TASK INPUTS
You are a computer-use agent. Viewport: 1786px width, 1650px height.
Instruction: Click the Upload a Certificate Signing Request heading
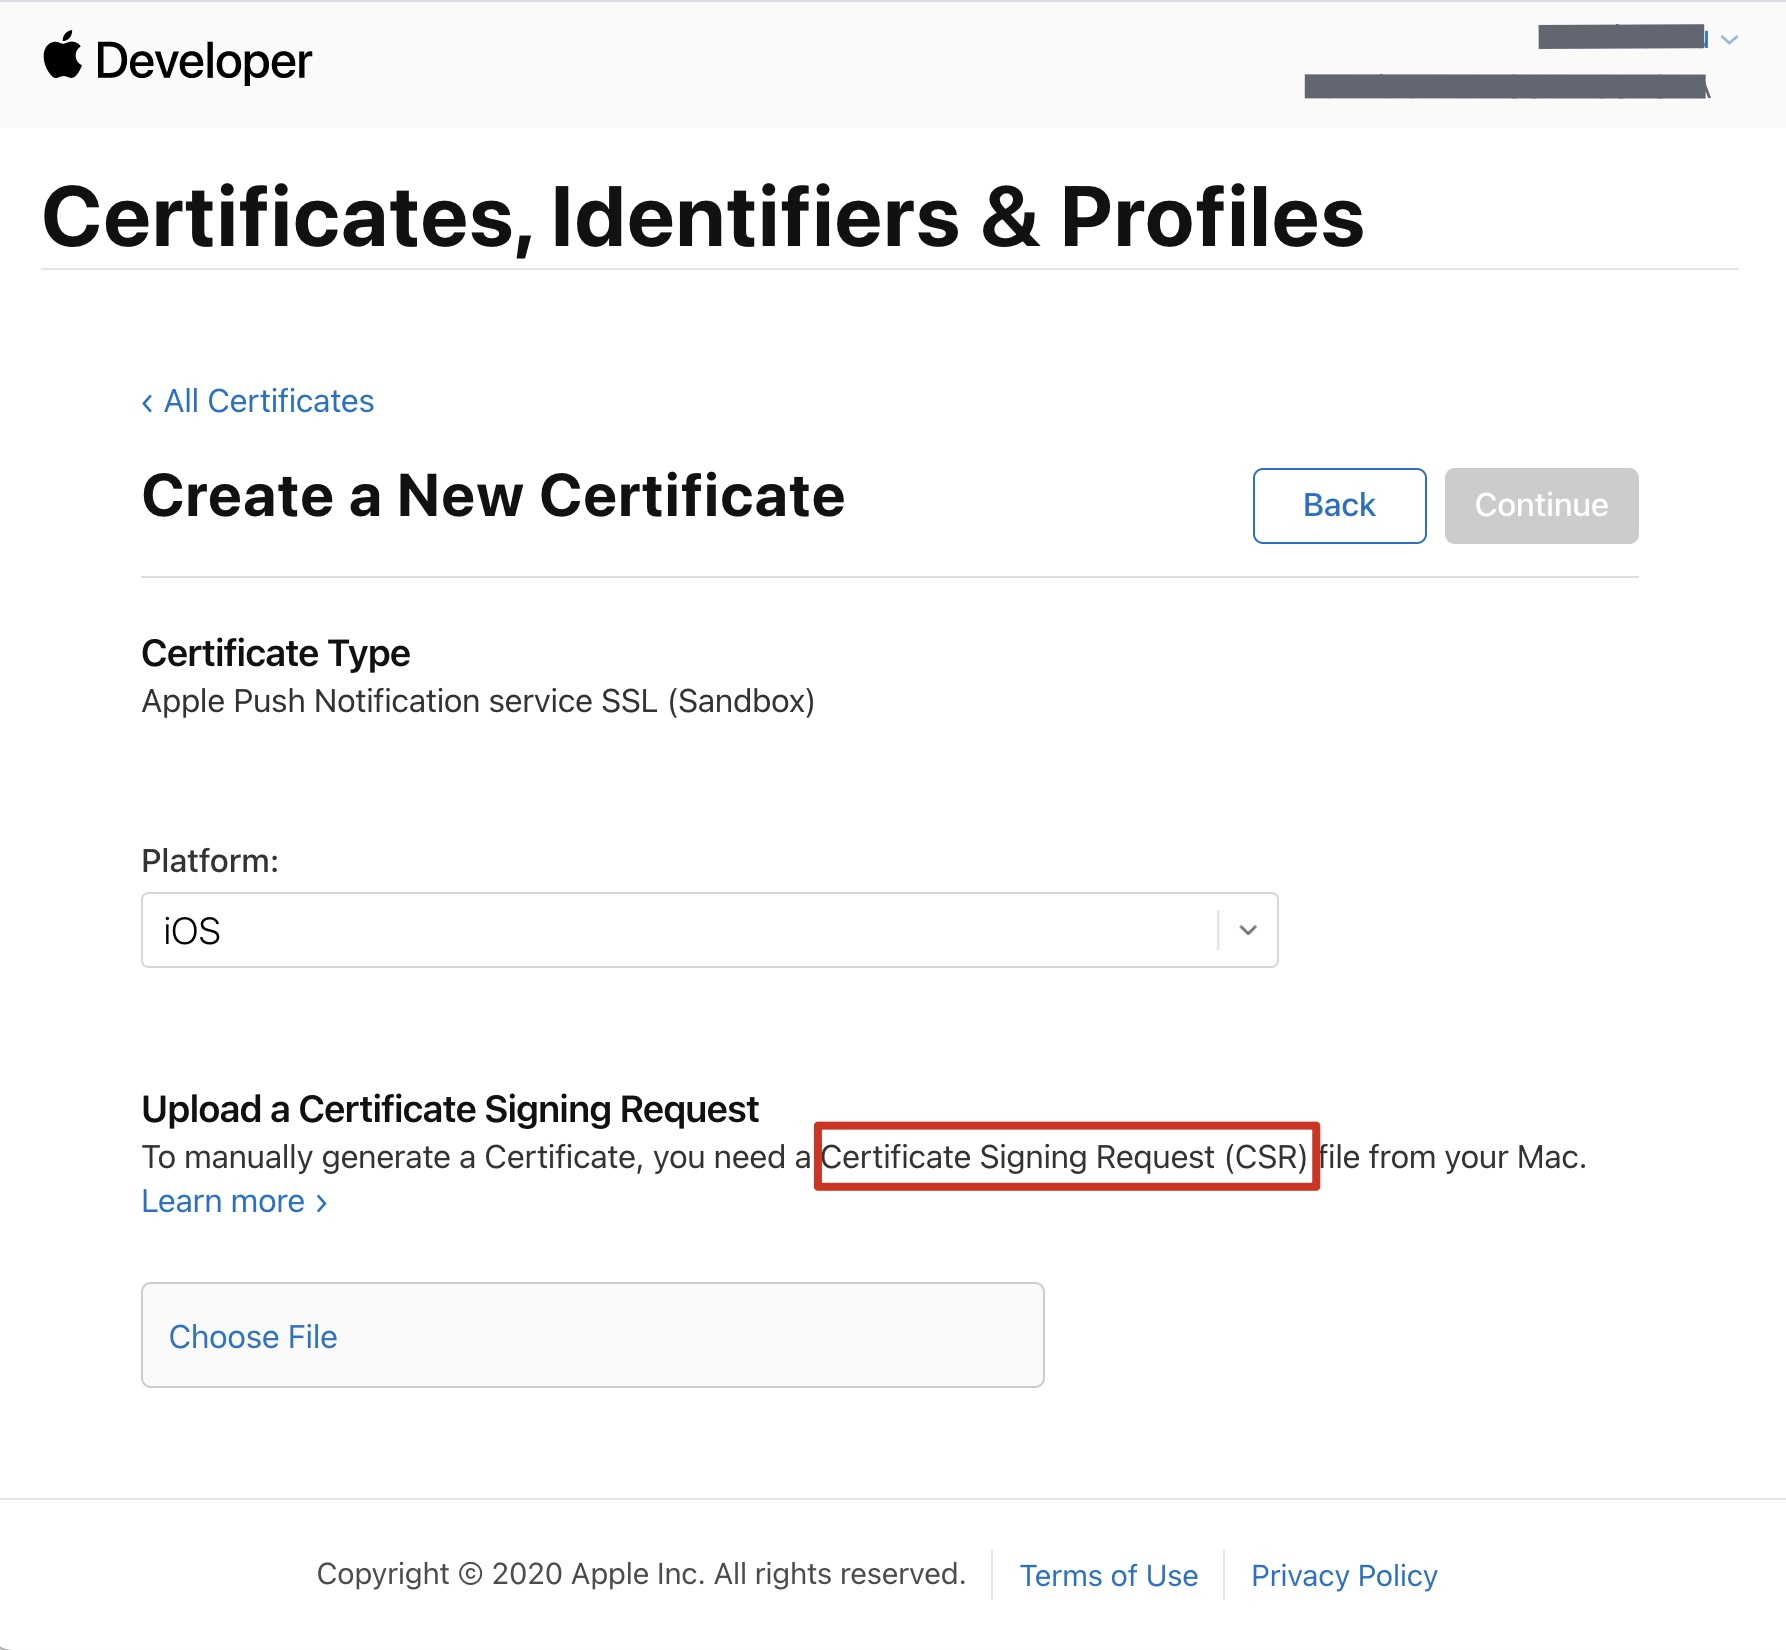(450, 1109)
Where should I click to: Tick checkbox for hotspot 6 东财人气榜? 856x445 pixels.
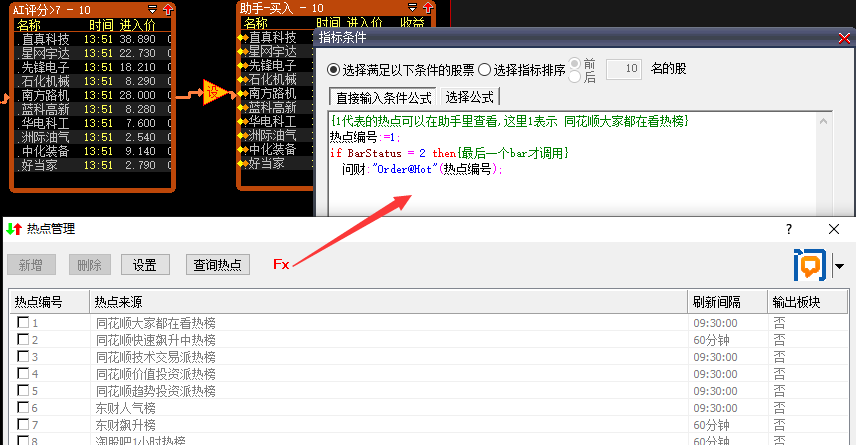(x=22, y=408)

PROMPT
Write out the entries again, word for word. No images.

EXERCISE RESPONSE
You are a computer-use agent. Viewport: 1786px width, 1650px height.
Instruction: Click the Upload a Certificate Signing Request heading
(450, 1109)
Where should I click to: Tick checkbox for hotspot 6 东财人气榜? 856x445 pixels.
(x=22, y=408)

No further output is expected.